Amid much fanfare, the statue was dedicated on January 8, 1853, with an elaborate parade preceding the dedication.  A distinguished group including General Winfield Scott, Senator Stephen A. Douglas of Illinois, and the mayor and city council of D.C. marched to the entrance of the White House, where they were greeted by President Millard Fillmore and his cabinet.  Through a crowd of more than twenty thousand, they then proceeded across the street to Lafayette Park for the dedication.  Senator Douglas gave an address on the military accomplishments of Jackson, and then introduced Mills.  However, Mills was so overcome with emotion that he could not speak and only pointed to the statue, which was then unveiled.

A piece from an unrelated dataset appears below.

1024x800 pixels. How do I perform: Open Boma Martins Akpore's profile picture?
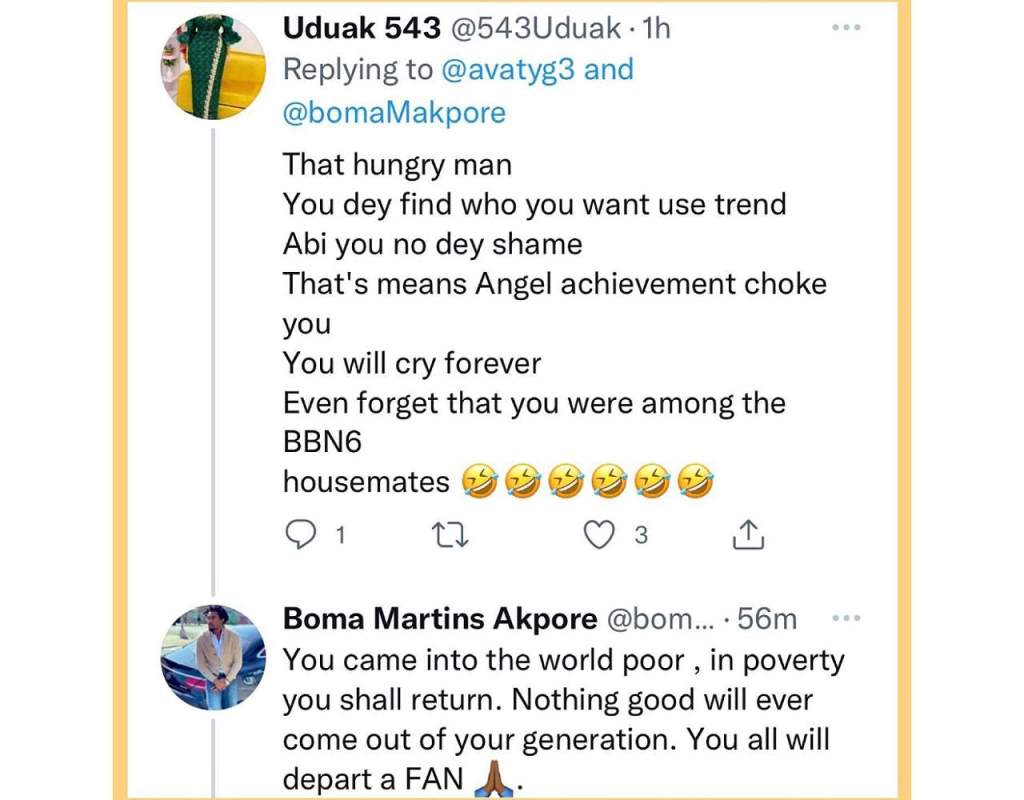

The Jackson memorial statue is one of the nation’s most recognizable sculptures, albeit one that might be easily overlooked given its setting among so many other statues and its proximity to the White House.  And although you have more likely than not seen it before in photos and on film, I highly recommend seeing it in person.  However, if you are unable to see the original statue here in D.C., there are other opportunities.  Mills went on to make replicas for New Orleans in 1856 and for Nashville in 1880. A fourth copy was cast in 1987 for outdoor display in Jacksonville, Florida.  For myself, I hope to be able to say one day that I have seen all four of them.